REQUIREMENT: Restate word for word the entries below, starting with the line with "お問い合わせ (386, 2516)" and continuing through the line with "広告掲載 (552, 2516)". Include both of those lines and no others.

RECORDS PROVIDED:
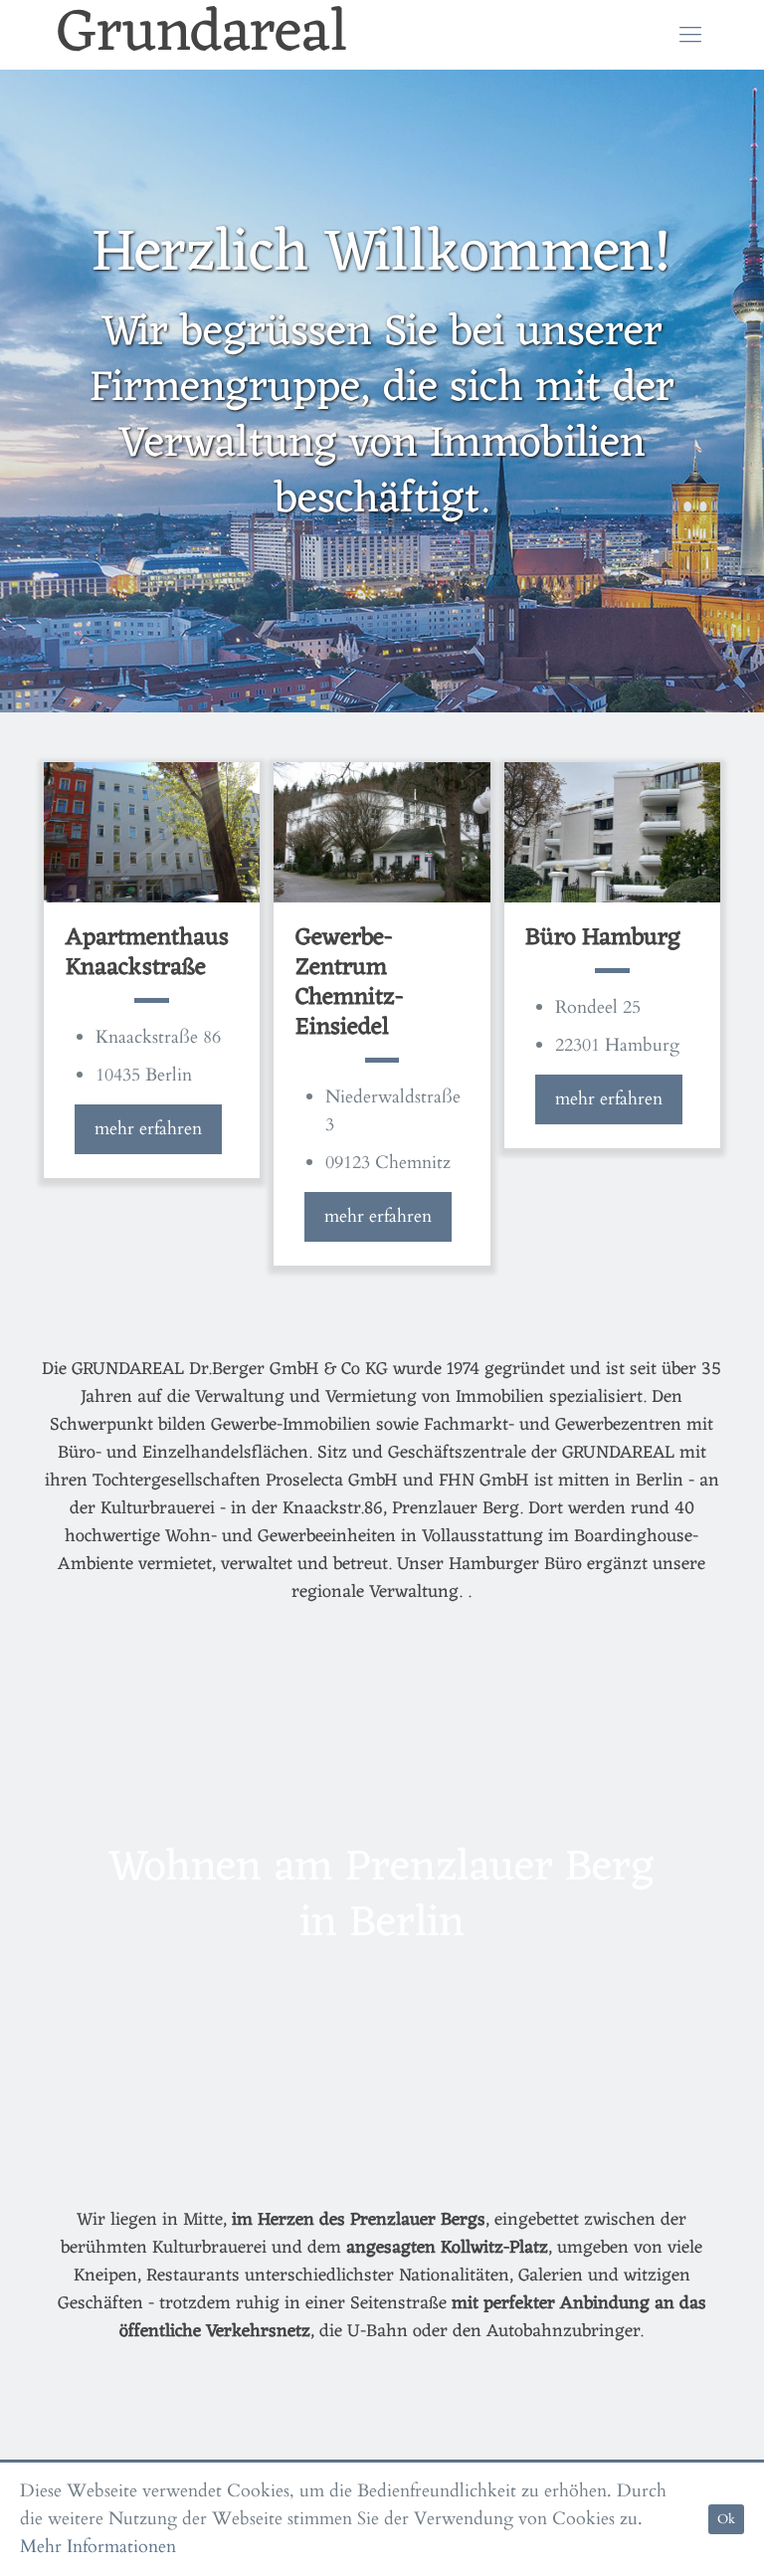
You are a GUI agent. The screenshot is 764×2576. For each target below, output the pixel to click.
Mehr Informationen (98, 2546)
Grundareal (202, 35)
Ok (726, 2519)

* * *

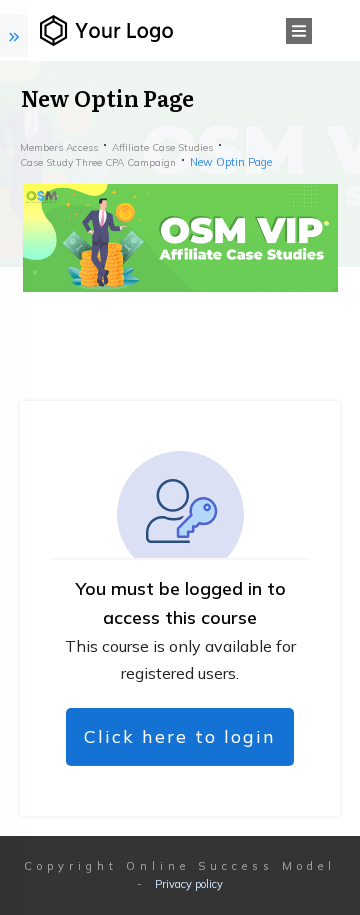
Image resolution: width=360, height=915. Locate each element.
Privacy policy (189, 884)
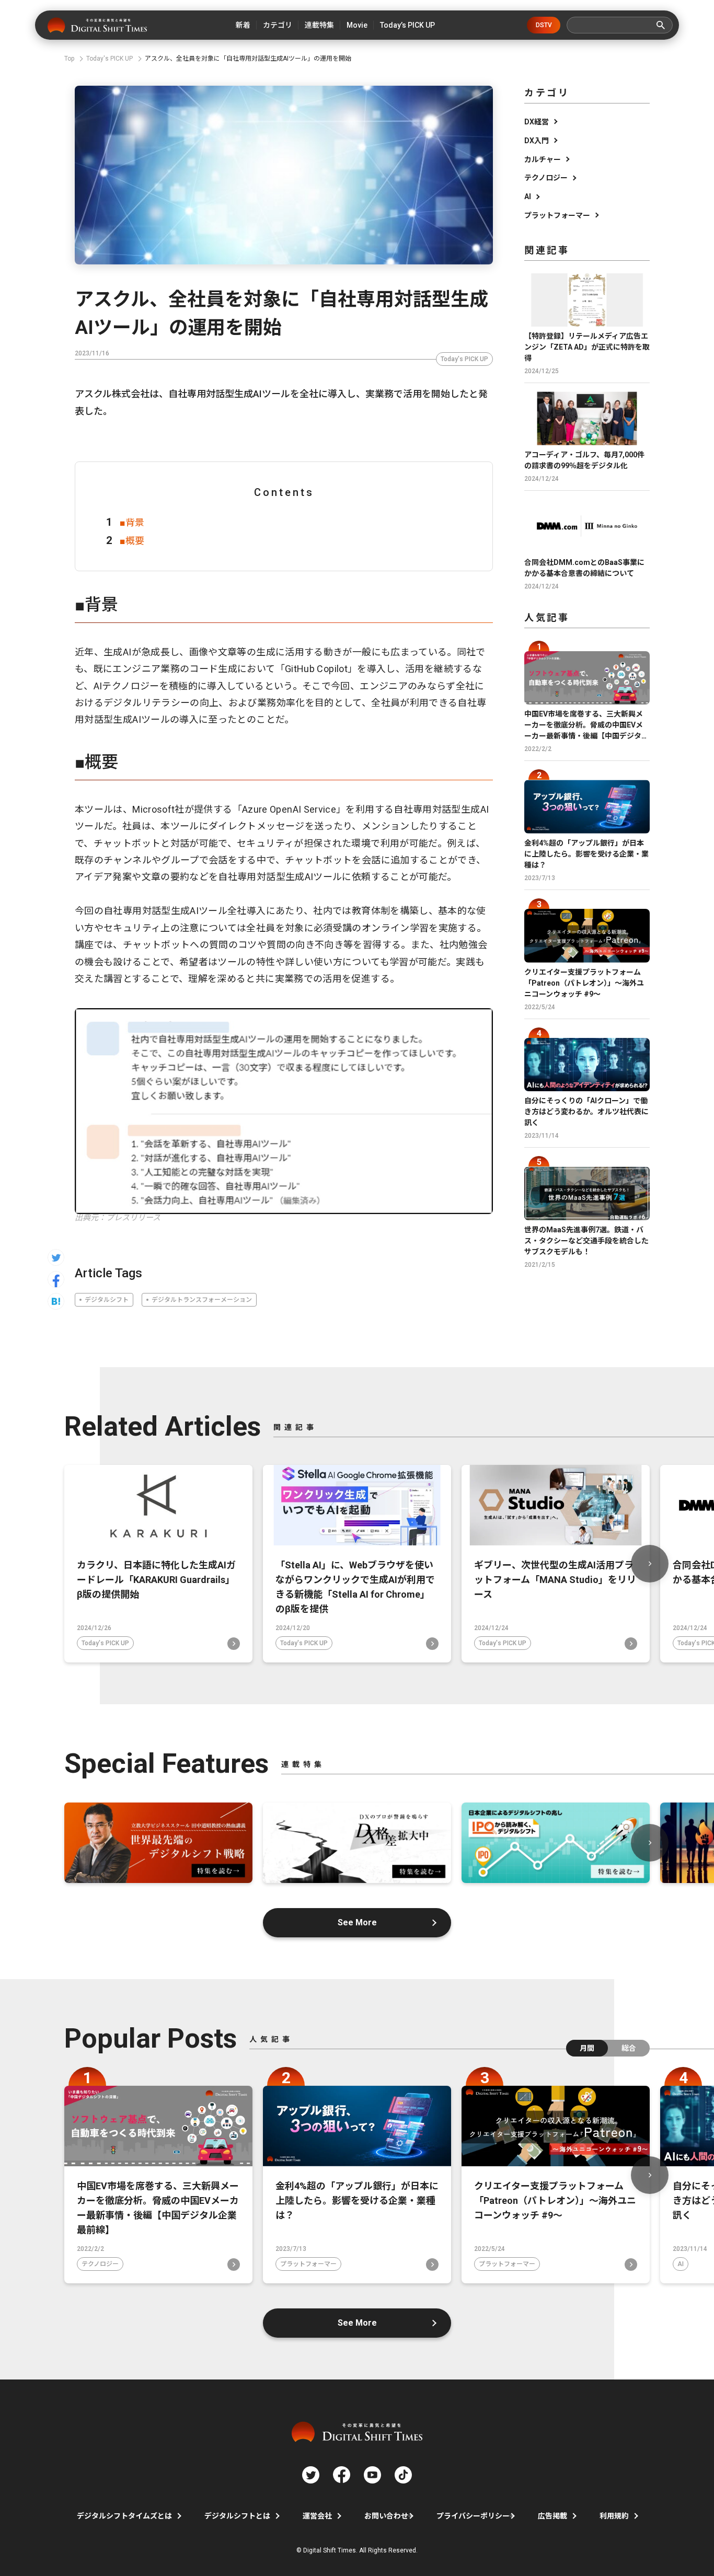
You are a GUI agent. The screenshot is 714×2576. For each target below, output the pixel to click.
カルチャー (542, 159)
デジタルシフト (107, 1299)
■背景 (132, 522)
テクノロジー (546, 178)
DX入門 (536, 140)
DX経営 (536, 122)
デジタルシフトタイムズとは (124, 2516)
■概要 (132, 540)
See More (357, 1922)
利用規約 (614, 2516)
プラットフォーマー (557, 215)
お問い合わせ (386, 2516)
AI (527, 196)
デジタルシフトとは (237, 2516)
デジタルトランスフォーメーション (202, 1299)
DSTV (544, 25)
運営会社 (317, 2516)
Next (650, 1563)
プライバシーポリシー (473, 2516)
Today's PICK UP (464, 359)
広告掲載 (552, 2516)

---

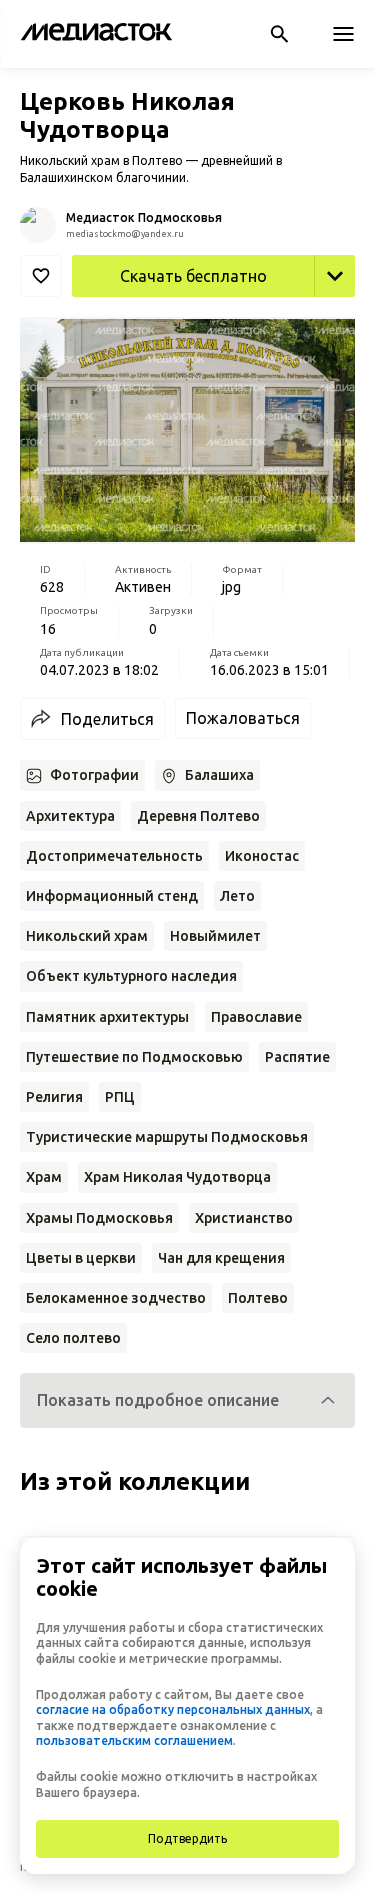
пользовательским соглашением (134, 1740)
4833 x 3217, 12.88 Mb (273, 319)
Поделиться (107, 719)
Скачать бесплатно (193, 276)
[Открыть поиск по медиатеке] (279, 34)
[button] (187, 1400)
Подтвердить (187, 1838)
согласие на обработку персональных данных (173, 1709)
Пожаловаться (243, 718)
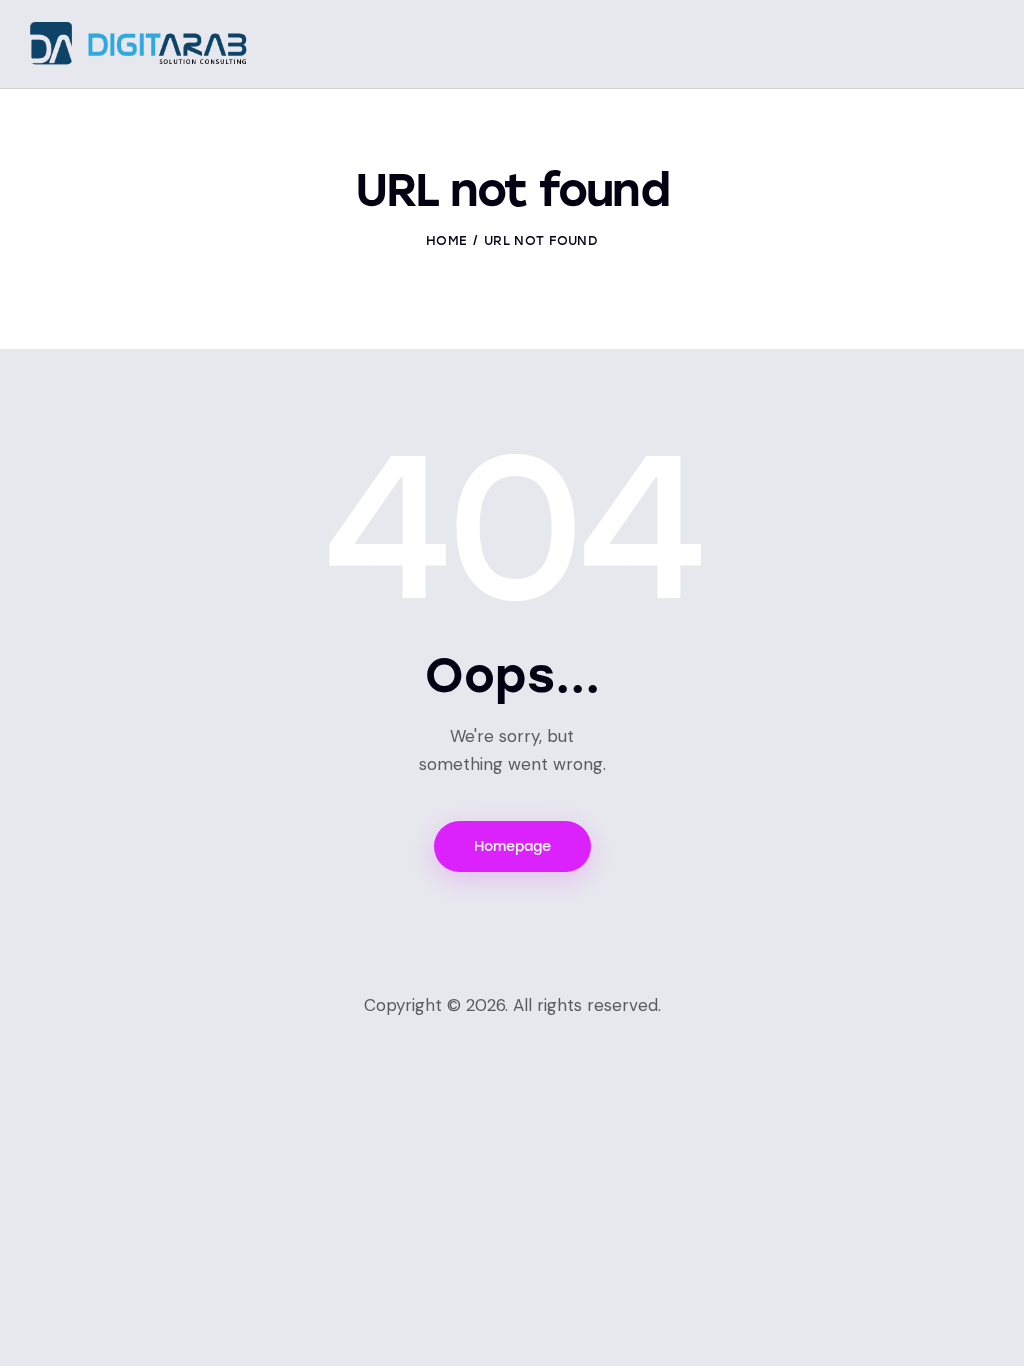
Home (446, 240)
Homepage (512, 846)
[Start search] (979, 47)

ANSWER TO THE PROBLEM:
お問い合わせ (386, 2516)
AI (527, 196)
デジタルシフトとは (237, 2516)
デジタルトランスフォーメーション (202, 1299)
DSTV (544, 25)
運営会社 (317, 2516)
Next (650, 1563)
プライバシーポリシー (473, 2516)
Today's PICK UP (464, 359)
広告掲載 (552, 2516)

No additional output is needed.